By Shane McGinley www.arabianbusiness.com
The Gulf’s massive aviation growth is under threat from a lack of investment in air traffic control needed to streamline the region’s congested skies, industry experts said.
Emirates, Etihad and Qatar Airways are some of the world’s largest buyers of new aircraft, but their fleet growth may be in doubt if Gulf states don’t funnel more cash into modernising air traffic systems and building airports.
“There will be areas of congestion,” said Randy Tinseth, Boeing’s vice president of marketing.
“The real issue is will the governments be able to finish off these plans in a way that will accommodate the growth going forward. The plans are in place and the direction is going in the right way – but it is now time to deliver on those plans.’
Boeing expects Middle East carriers to buy up some 2,520 aircraft by 2030 as part of a $4 trillion global market for new planes and the pressure is on for local aviation infrastructure to keep pace.
The aviation industry has been earmarked as a key growth sector for the Gulf, with tens of billions of dollars to be spent on regional airport development in the next decade.
Dubai has allocated a budget of $10bn and Abu Dhabi $6.8bn to improve airport infrastructure, in order to cater for the rapidly expanding regional airlines.
Tinseth’s comments echo those of Dubai Airports CEO Paul Griffiths who earlier this month said “yawning gaps” in airspace management posed a major obstacle to Gulf aviation growth.
Dubai International Airport, home to Emirates – the world’s largest carrier by international traffic – expects to be the world’s busiest airport by 2015 with some 75 million passengers a year.
US-based Raytheon, which claims a 60 percent share of the global air traffic management market, said cutting the time and space between take-offs and landings would boost efficiency.

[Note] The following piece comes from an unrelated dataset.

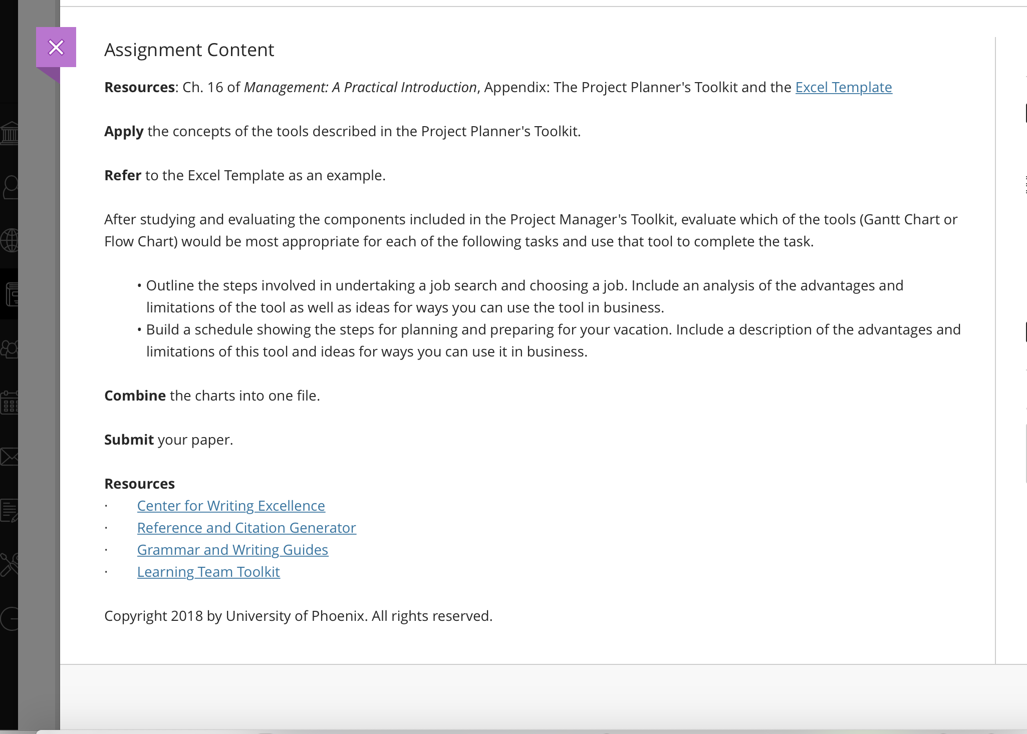Screen dimensions: 1027x734
Task: Open the Excel Template link
Action: pyautogui.click(x=844, y=87)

“A big part of future capacity is not more runways [but] closer spacing,” Andy Zogg, vice president of command and control systems, said on the sidelines of the Paris Air Show.

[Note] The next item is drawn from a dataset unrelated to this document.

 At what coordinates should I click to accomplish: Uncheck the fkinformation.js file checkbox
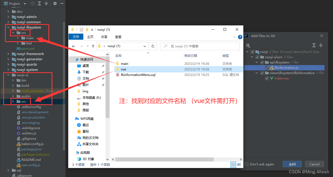(267, 68)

There is “no question” more capital must be directed into this market, he said.
Dubai Airports is implementing a Raytheon radar system to improve the spacing between aircraft and help ramp up plane movements, set to come into operation from September.
Boeing has also flagged the need for more aviation manpower in the six Gulf states. The US planemaker anticipates the Middle East will need 36,600 pilots and 53,000 technicians by 2030, in order to keep its carriers mobile.
“Clearly, the sheer size of this vital pipeline is staggering,” said Sherry Carbary, vice president of Boeing Flight Services. “To meet the demand for capable, well-trained people, Boeing and the aviation industry need to move with the speed of technology.”